Northeastern Section - 42nd Annual Meeting (12–14 March 2007)

Paper No. 5
Presentation Time: 2:25 PM


LARSON, Angela Marie1, NYBLADE, Andy2, WIENS, Doug3, TIBI, Rigobert3, SHORE, Patrick4, EULER, Garrett2 and PARK, Yongcheol1, (1)Department of Geosciences, Pennsylvania State University, 444 Deike Building, University Park, PA 16802, (2)Department of Geosciences, Pennsylvania State University, 447 Deike Building, University Park, PA 16802, (3)Department of Earth and Planetary Sciences, Washington University, St. Louis, MO 63130, (4)Earth and Planetary Sciences, Washington Univ, Campus Box 1169, 1 Brookings Dr, St. Louis, MO 63130,

The Cameroon Volcanic Line (CVL) is a 1600km feature traversing both continental Cameroon in west Africa and the offshore islands of Bioko (part of Equitorial Guinea), Sao Tome and Principe, and Annobon (also part of Equitorial Guinea). The CVL is a fairly linear feature, suggestive of the movement of the African plate over a stationary hotspot, but the volcanic rock ages of the CVL range from 42Ma to the present (with present volcanism occurring in the center of the line at Mt. Cameroon), contrary to what would be expected from a stationary hot spot. Several hypotheses have been proposed for the formation of the CVL. One suggestion is that the line is the result of a localized mantle convection cell resulting from edge flow from the nearby Congo Craton to the southeast. Another possibility is that there may be a plume that is rising to the surface along of previously weakened linear zone. In this scenario, the magma may rise sporadically to the surface at different points along the line thereby explaining the apparent lack of age progression.

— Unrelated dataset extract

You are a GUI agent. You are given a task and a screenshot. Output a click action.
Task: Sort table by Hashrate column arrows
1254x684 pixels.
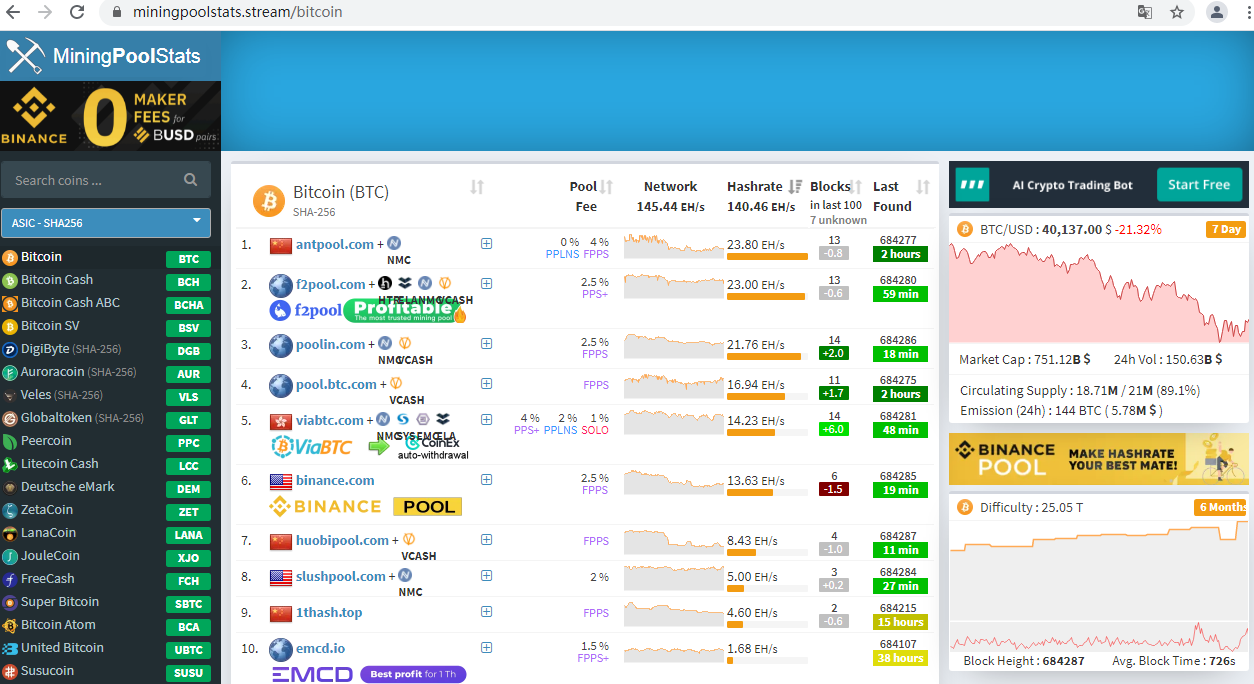point(796,187)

The Cameroon Seismic Experiment was deployed in Cameroon from January 2005 to January 2007, with 8 stations active the first year and an additional 24 stations installed in January 2006. The data from the 32 broadband seismometers is currently being used for a body-wave tomography study to study the upper mantle structure beneath Cameroon. Preliminary results from a P wave travel time tomography will be presented and used to evaluate possible models for the origin of the Cameroon Volcanic Line.